▶ **Directions**
Include the line with "in (1416, 932)" and every line before it in the entries below, echoed exactly, but not the pictures.

▶ **Data for processing**

* * * *

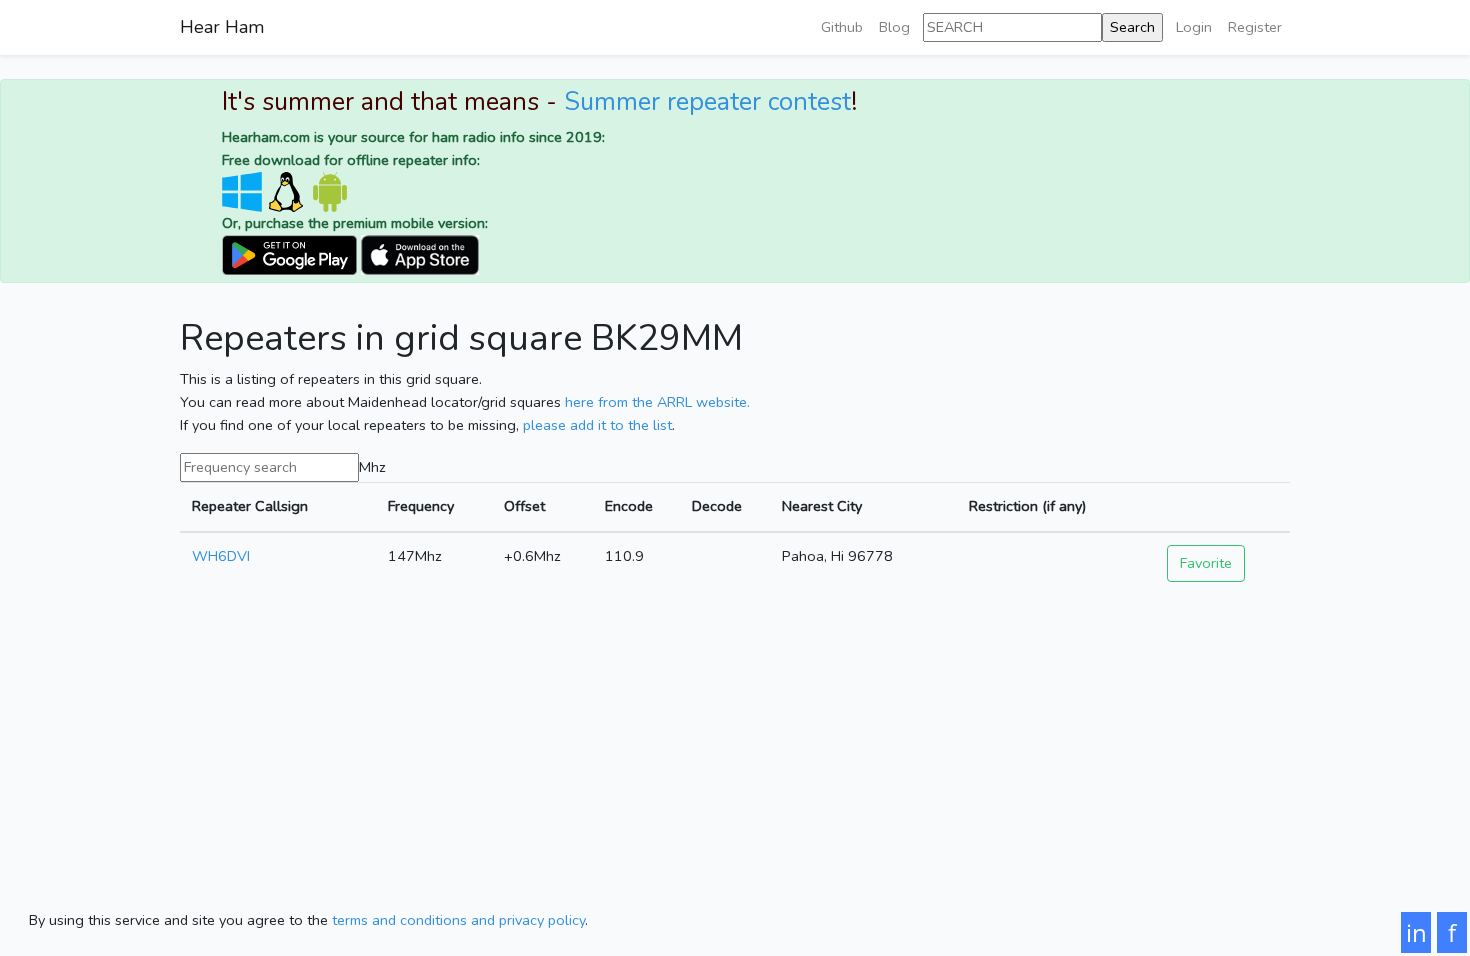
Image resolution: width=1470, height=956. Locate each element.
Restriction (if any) (1027, 506)
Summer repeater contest (707, 102)
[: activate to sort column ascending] (1222, 507)
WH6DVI (221, 556)
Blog (894, 27)
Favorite (1206, 563)
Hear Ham (222, 27)
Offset (524, 506)
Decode (717, 506)
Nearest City (822, 506)
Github (842, 27)
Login (1194, 27)
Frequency (421, 506)
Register (1255, 27)
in (1416, 932)
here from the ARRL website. (657, 402)
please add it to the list (597, 425)
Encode (629, 506)
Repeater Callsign (250, 506)
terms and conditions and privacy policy (458, 920)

* * * *

▶ **Result of the exercise**
Image resolution: width=1470, height=956. Locate each element.
Restriction (if any) (1027, 506)
Summer repeater contest (707, 102)
[: activate to sort column ascending] (1222, 507)
WH6DVI (221, 556)
Blog (894, 27)
Favorite (1206, 563)
Hear Ham (222, 27)
Offset (524, 506)
Decode (717, 506)
Nearest City (822, 506)
Github (842, 27)
Login (1194, 27)
Frequency (421, 506)
Register (1255, 27)
in (1416, 932)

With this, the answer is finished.